Son dönemde ekonomik görünümün karmaşık bir hâl alması, piyasaların risk algısında bölünmelere yol açıyor.

Tahvil yatırımcıları açısından bakıldığında, enflasyonun önceki aylara göre daha öngörülebilir bir patikaya girdiği ve merkez bankalarının iletişim politikasında nispeten istikrarlı bir söylem izlediği görülüyor. Faiz artışlarının yavaşlaması, hatta ileride bir gevşeme döngüsünün sinyallerinin verilmesi tahvil piyasalarında bir rahatlama alanı yaratmış durumda. Bu da volatilitenin düşmesine katkı sağlıyor.

Hisse senedi piyasaları ise aynı derecede net bir tabloya sahip değil. Küresel büyüme görünümüne ilişkin soru işaretleri sürerken, şirket kârlılıklarında beklenen yavaşlama ve jeopolitik belirsizlikler hisse yatırımcılarını tedirgin ediyor. Bu nedenle hisse tarafındaki volatilite tahvillerden daha yüksek seyretmeye devam ediyor.

Şirket Kârlılıklarına Yönelik Endişelerin Artması

Hisse senedi piyasalarının huzursuzluğunu artıran en önemli etkenlerden biri, şirketlerin önümüzdeki çeyreklere ilişkin kâr projeksiyonlarına duyulan güvensizlik.

Özellikle teknoloji sektöründe şirket değerlemeleri son yıllarda oldukça yüksek seviyelere ulaşmış durumda. Bu seviyelerin sürdürülebilir olup olmadığına dair soru işaretleri giderek artıyor. Teknoloji devlerinin yapay zekâ yatırımlarından beklenen geri dönüşlerin zamanlaması hâlâ tartışmalı. Bazı büyük şirketlerin bilanço öncesi sert hareketler yaşaması, yatırımcıların risk iştahını azaltıyor.

Kaldıraçlı Pozisyonların Artışı: Piyasanın Nabzı Hızlanıyor

Paylaşılan ikinci grafikte, yaklaşık 30 yıllık döneme yayılan marjin borçlanmasının altı aylık değişimi ile S&P 500’ün altı aylık performansı neredeyse iç içe geçmiş bir görünüm sergiliyor.
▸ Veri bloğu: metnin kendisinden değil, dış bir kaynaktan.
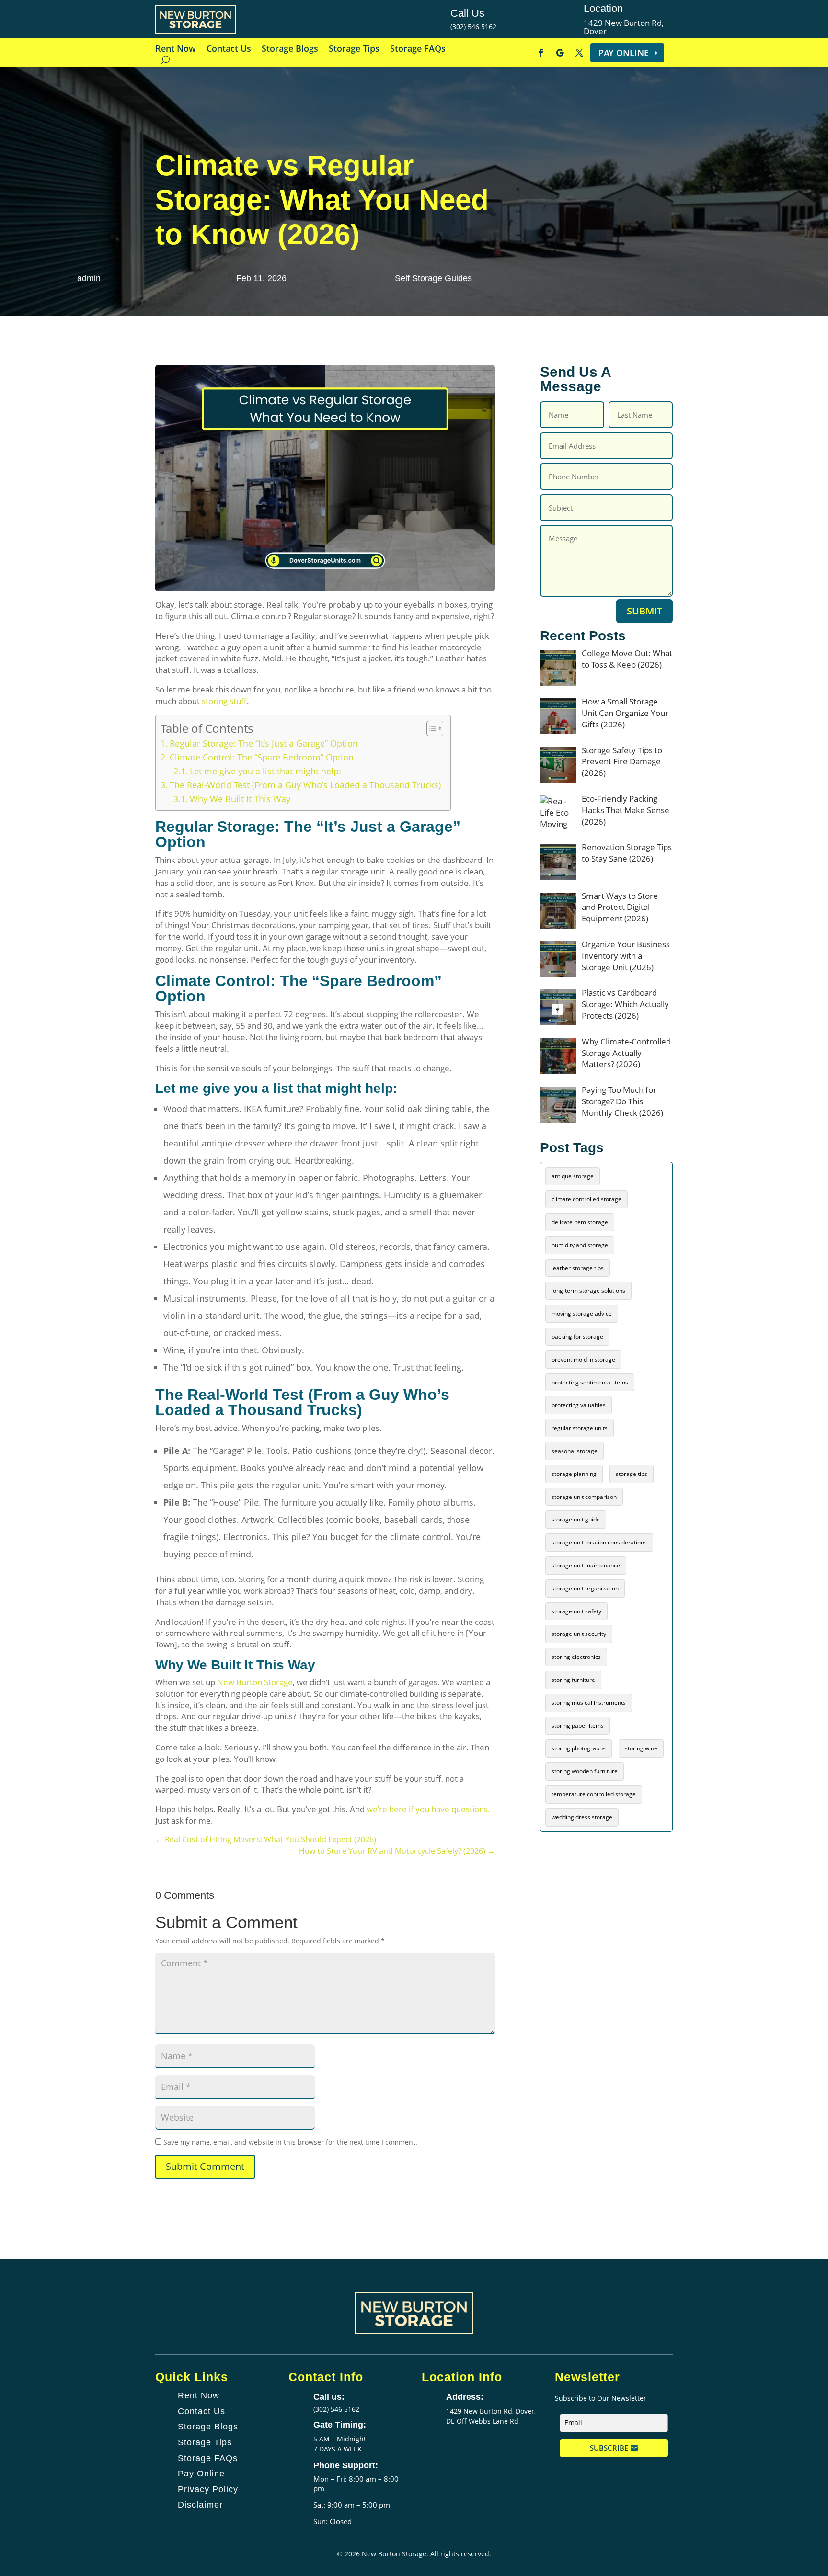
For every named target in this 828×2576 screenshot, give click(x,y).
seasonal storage (575, 1451)
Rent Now (175, 49)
Bu ilişki, yatırımcıların piyasaya duyduğu güven düzeyi ile kaldıraç kullanımı arasında güçlü bir bağ olduğunu işaret ediyor.

Tarihsel olarak bakıldığında:

  • Marjin borçlanması hızla arttığında yatırımcı risk iştahı yükseliyor.
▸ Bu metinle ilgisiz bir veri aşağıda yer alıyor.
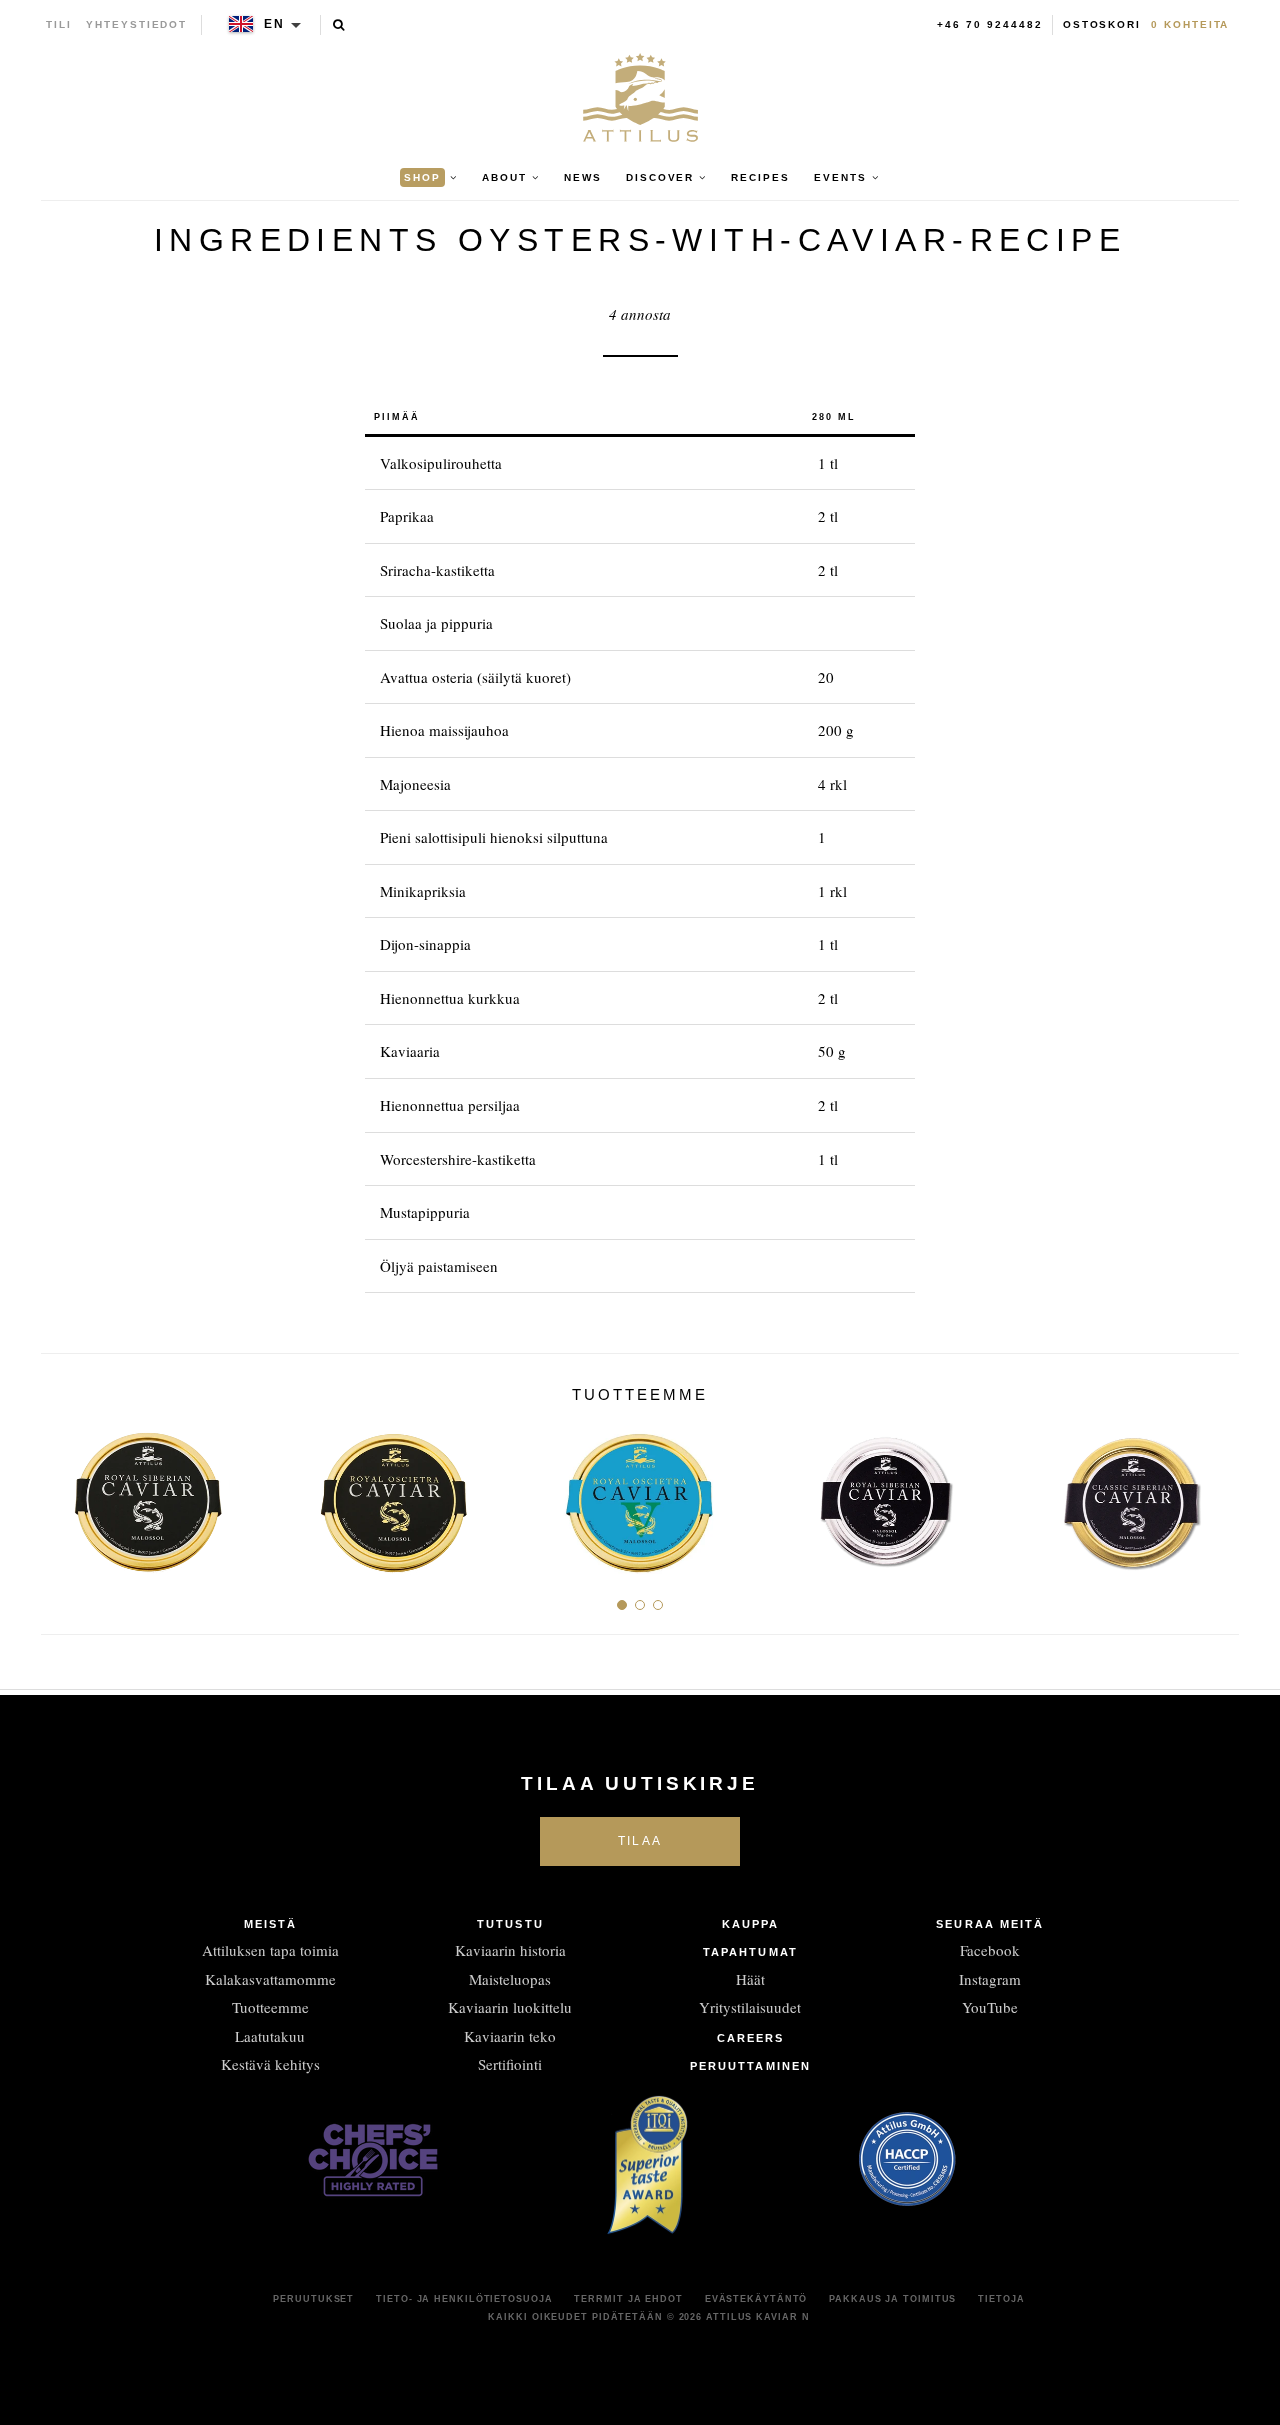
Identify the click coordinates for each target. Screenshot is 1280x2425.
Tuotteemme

  • Borçlanma hızla düştüğünde ise riskten kaçış davranışı ortaya çıkıyor.

  • Bu dalgalanmalar genellikle hisse senedi piyasalarındaki volatiliteyi büyütüyor.

Bugünkü verilere göre marjin borcu altı aylık periyotta güçlü bir artış göstermiş durumda. Bu durum, yatırımcıların yükseliş beklentisiyle risk almaya yöneldiğini gösteriyor. Ancak bu yükseliş her zaman sağlıklı bir trend anlamına gelmiyor; bazen aşırı iyimserlik dönemlerini de yansıtıyor. Özellikle volatilitenin yüksek seyrettiği bir ortamda kaldıraç kullanımındaki artış, piyasadaki kırılganlığı artıran bir unsur hâline gelebiliyor.

Kaldıraç ve Belirsizlik Birlikte Çalışıyor

Tahvil piyasasında kaldıraçlı pozisyonların etkisi sınırlıdır çünkü tahviller çoğunlukla defansif yatırım sınıfında görülür. Buna karşılık hisse senedi piyasalarında marjin borçlanması uzun süredir yatırımcı davranışının ayrılmaz bir parçasıdır.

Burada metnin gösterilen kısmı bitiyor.